We think that biking can offer a lot of adventure, but we know that for real death-defying adventure, it's hard to beat downhill skiing.
We apologize for talking skiing, and not cycling, but this post has the minimum required two of the three cycle, fun, and Montreal themes. And in winter, skiing is always a great fun. Sometimes, cold, great fun, but always great. Especially it turns out that you have survived and arrived at the bottom of the hill in a non-ambulance-requiring condition.
We really admire the skills of expert skiers, but todays ski gear is cruise control versus the conditions and equipment of the alpine skiers in the pre-1960s era. Back then downhill skiing meant assuming a LOT of risk, with associated potential permanent injury of many different body parts.
And that was just recreational skiers, racers had to look death in the eye, and not blink.
That's hard enough, but what if you were also a woman, and specifically a woman who wanted to race? The boys-club system of the era wasn't set up at all for encouraging the more-delicate gender to race. The women ski racers of the era were pioneers, driven by love of skiing and of personal challenge and to be the very best they can be. Why would officials get in the way of that? We are happy to report that things are somewhat better today, but not yet perfect.
We give a lot of credit to women sports pioneers who had to fight the system before they could put on heir skis to fight gravity, ice, wind, and snow. And to try beat all the other girls down the hill, too.
Ok, but what about the book?
It must be time to mention that we are talking about a book about twin sisters from Montreal, in the 1940s and 1950s, who loved to ski, and went out and raced against the world.
No Limits: The Amazing Life Story of Rhona and Rhoda Wurtele, Canada's Olympian Skiing PioneersThe author is Byron Wempel.
No Limits tells the previously undisclosed tale of Canada’s most decorated alpine skiers of all time: Rhona and Rhoda Wurtele. Decades before extreme sports, identical twins Rhona and Rhoda Wurtele were unstoppable, inseparable trailblazers not only for skiers, but also for women and Canadian sports. Today, they’re carving new trails for seniors in sports.

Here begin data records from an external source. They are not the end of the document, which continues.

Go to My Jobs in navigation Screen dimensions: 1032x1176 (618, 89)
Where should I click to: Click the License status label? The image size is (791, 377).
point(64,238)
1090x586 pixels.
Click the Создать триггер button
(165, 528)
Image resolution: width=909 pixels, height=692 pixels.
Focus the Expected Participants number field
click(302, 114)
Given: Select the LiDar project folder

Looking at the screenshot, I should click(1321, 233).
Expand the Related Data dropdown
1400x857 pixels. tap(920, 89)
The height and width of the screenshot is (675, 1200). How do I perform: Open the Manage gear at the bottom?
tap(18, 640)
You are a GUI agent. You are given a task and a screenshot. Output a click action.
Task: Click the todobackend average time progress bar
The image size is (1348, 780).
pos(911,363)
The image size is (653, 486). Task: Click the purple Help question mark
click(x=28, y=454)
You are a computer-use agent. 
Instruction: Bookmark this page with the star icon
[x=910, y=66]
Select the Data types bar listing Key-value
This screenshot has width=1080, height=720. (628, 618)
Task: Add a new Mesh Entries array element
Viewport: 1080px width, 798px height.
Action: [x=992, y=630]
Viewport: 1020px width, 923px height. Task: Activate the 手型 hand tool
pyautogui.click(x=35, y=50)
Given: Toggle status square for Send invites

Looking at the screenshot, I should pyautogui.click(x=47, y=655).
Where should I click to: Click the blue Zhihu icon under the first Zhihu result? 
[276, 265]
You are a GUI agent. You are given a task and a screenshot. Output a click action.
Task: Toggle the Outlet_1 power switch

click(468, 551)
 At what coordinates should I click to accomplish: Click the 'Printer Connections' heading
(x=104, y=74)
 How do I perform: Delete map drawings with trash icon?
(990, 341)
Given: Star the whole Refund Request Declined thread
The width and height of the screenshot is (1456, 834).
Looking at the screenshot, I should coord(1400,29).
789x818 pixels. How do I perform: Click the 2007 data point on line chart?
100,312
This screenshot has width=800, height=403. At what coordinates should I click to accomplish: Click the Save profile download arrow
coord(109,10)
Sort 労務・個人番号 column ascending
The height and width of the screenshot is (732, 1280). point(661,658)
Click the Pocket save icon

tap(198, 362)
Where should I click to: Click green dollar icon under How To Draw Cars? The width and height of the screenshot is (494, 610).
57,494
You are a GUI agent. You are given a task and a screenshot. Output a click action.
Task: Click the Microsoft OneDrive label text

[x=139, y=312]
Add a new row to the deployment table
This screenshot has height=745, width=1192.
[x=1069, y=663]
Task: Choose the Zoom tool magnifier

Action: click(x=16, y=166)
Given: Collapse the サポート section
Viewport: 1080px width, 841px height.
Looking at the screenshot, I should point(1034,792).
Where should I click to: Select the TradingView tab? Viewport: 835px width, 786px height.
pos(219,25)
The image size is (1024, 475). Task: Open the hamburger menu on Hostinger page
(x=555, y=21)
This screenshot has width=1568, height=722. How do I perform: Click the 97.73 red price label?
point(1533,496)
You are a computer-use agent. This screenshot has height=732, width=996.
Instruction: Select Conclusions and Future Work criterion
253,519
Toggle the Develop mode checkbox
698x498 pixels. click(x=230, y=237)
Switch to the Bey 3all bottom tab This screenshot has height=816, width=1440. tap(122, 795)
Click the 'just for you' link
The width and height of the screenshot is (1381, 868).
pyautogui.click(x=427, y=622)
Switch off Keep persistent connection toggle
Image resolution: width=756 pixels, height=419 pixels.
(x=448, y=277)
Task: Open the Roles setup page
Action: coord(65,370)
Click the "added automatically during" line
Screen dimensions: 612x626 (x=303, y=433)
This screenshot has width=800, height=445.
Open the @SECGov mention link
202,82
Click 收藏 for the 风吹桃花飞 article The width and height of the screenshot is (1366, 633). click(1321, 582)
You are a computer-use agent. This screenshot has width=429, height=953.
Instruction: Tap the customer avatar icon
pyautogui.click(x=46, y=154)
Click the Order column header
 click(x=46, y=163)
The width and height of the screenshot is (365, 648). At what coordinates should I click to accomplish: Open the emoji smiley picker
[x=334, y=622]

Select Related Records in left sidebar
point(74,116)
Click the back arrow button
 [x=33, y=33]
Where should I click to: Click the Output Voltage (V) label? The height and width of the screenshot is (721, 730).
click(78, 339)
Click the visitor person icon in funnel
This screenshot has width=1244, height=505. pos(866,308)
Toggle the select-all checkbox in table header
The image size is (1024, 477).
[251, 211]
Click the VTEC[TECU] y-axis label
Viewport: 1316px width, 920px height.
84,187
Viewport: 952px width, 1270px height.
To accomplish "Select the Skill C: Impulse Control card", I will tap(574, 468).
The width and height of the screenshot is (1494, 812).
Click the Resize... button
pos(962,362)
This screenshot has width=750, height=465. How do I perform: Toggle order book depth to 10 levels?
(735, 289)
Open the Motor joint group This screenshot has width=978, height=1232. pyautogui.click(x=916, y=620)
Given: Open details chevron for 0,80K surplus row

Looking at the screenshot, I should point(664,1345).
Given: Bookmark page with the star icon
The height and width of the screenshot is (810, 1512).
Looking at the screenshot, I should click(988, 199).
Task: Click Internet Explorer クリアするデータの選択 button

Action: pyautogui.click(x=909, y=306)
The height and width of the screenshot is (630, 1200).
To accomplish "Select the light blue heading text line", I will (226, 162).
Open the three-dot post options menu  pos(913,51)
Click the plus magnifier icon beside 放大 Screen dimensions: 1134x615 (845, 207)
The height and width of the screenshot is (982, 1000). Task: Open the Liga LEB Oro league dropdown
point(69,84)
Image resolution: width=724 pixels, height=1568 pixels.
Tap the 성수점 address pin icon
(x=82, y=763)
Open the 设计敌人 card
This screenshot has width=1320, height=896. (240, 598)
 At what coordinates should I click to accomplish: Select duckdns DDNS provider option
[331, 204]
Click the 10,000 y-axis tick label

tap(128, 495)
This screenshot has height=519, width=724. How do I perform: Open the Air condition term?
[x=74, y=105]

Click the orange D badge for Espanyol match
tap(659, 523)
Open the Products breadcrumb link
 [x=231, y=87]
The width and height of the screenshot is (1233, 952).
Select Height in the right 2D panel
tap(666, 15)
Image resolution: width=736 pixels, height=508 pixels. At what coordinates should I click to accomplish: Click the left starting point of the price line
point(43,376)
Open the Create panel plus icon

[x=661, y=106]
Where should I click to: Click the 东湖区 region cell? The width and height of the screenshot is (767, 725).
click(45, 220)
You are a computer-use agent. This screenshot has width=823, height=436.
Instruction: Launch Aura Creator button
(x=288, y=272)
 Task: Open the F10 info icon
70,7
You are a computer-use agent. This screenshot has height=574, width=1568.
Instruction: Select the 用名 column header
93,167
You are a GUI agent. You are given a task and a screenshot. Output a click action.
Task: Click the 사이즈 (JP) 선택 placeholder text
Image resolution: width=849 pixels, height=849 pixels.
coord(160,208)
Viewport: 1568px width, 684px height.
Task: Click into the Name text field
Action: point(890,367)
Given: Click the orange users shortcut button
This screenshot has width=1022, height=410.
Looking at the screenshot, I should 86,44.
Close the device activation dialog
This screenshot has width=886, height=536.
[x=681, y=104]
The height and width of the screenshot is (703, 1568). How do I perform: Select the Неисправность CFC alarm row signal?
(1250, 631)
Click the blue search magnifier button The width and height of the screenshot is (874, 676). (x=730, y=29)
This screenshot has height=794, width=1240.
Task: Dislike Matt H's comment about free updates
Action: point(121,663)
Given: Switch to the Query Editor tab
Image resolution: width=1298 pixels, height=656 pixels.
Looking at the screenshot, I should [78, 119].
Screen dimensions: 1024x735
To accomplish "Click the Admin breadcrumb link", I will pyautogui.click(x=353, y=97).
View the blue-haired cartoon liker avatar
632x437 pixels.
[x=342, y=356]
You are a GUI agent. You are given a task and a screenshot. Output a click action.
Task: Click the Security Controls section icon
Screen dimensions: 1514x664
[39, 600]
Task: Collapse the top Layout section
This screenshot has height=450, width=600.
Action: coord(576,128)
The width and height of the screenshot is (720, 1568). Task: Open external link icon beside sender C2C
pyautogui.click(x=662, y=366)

This engrossing book not only details the twins’ accomplishments in downhill ski racing in the Laurentians then throughout North America but also the unique challenges they faced in the 1940s and 1950s. We learn that they were ski jumping at age 11 on Mount Royal, that during a -36 degree snowstorm Rhoda came first in the famed Taschereau race at Mont Tremblant, beating all other women and men by a full 24 seconds, and that in 1948 the twins made up the entire Canadian Olympic women's downhill ski team.
Here's some useful links:
The sisters at Wikipedia (Check out the amazing number of first place prizes these two won!)
The book at Google books (look inside)No Limits at Twinski (the publisher)Sans Limites (the version française) at TwinskiSans Limites at Editions Histoire QuebecWe saw (but we didn't get to meet) one of the sisters at the QWF's (Quebec Literary Federation) annual awards gala on Tuesday night. (
No, they don't give out awards for bloggers)
This book was shortlisted for the 2008 QWF's first-book award, and was up this year for the QWF translation award for Sans Limites, the book in french, and translated by Michelle Tisseyre.
Its also got 300 photos.
So, this is our christmas gift book suggestion in the inspirational life story department.
If this story doesn't inspire you, nothing will!